A Formal Model For Real-Time Parallel Computation

TL;DR

This paper introduces a formal automaton-based model for verifying real-time constraints in parallel high-performance computing systems, demonstrated through a case study on matrix multiplication.

Contribution

It proposes a novel hybrid automaton model for formal verification of timing properties in real-time parallel systems.

Findings

The model accurately captures timing behaviors of parallel systems.

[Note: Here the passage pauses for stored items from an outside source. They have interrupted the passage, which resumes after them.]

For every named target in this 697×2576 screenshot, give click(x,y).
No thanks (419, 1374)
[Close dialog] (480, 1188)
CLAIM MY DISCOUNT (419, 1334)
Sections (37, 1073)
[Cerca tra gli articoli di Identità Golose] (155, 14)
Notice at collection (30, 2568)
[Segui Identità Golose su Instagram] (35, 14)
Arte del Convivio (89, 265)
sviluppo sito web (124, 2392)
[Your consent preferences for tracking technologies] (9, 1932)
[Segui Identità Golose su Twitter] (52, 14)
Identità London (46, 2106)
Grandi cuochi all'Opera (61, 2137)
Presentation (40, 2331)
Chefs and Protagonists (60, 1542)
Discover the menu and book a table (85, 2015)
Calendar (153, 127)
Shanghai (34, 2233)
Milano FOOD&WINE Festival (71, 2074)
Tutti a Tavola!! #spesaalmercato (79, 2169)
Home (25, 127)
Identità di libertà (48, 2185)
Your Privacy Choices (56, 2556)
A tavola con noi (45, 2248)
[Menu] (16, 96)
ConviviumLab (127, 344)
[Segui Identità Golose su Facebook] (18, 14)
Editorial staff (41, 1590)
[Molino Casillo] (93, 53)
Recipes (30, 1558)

The case study confirms the system operates within specified time bounds.

Abstract

The imposition of real-time constraints on a parallel computing environment- specifically high-performance, cluster-computing systems- introduces a variety of challenges with respect to the formal verification of the system's timing properties. In this paper, we briefly motivate the need for such a system, and we introduce an automaton-based method for performing such formal verification. We define the concept of a consistent parallel timing system: a hybrid system consisting of a set of timed automata (specifically, timed Buchi automata as well as a timed variant of standard finite automata), intended to model the timing properties of a well-behaved real-time parallel system. Finally, we give a brief case study to demonstrate the concepts in the paper: a parallel matrix multiplication kernel which operates within provable upper time bounds. We give the algorithm used, a corresponding consistent parallel timing system, and empirical results showing that the system operates under the specified timing constraints.